How things have changed. Recently a PVCu window maker wrote to The Glazine website urging fellow producers to “generate positive PR in the face of attacks from the green lobby and the timber industry”.
Clearly the environmental boot is now on the other foot. The timber sector is getting its sustainability message across and it’s plastic that’s in the greens’ firing line. This was underlined by Greenpeace last year when it republished its “Look Out” leaflet on buying and specifying windows. This categorically stated that wood was the best choice, as long as it was sustainably sourced.
The wood window sector has done itself competitive favours too. More factory finishing and glazing and use of better timber and coatings have raised overall quality and durability. And this is backed with better marketing, both from individual companies and via the British Woodworking Federation and the new Wood Window Alliance.

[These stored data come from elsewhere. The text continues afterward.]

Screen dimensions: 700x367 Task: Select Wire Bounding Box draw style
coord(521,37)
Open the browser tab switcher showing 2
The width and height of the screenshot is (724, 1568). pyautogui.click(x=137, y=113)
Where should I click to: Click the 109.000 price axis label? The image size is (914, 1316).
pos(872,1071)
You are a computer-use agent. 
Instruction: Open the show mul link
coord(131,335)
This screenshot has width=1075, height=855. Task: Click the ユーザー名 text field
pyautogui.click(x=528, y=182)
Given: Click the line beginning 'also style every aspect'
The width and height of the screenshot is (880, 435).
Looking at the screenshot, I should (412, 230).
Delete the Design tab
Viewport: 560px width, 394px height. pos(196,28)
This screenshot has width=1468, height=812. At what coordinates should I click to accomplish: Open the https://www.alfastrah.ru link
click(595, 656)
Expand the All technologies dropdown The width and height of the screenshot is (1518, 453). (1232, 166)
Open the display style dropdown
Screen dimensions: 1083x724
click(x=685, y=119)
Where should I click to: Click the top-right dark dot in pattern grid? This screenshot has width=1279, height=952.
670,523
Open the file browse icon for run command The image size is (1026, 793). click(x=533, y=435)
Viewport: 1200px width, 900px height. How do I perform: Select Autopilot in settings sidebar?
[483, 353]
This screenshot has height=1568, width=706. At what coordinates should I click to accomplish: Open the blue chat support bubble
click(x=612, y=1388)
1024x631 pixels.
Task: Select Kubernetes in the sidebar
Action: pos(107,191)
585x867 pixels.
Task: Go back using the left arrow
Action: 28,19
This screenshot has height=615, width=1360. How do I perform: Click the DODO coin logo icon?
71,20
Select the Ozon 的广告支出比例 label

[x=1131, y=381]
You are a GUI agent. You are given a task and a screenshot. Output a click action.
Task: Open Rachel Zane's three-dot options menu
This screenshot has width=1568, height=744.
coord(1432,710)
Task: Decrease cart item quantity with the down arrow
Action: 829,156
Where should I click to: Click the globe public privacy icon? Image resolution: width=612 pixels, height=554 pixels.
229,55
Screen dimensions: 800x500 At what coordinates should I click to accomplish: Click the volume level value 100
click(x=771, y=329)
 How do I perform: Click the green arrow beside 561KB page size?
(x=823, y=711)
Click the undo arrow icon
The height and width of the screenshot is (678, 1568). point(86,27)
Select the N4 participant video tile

Now wrapping all this up with a bow is the latest edition of the BRE’s Green Guide, the bible for sustainable sourcing in construction. This subjects products to searching life cycle analysis covering the material they’re made from, how they’re manufactured, how long they last and, finally, how they’re disposed of. Wood windows scored the top A/A+ rating, setting the seal on a turnaround in the products’ market potential that should cheer the timber industry as a whole.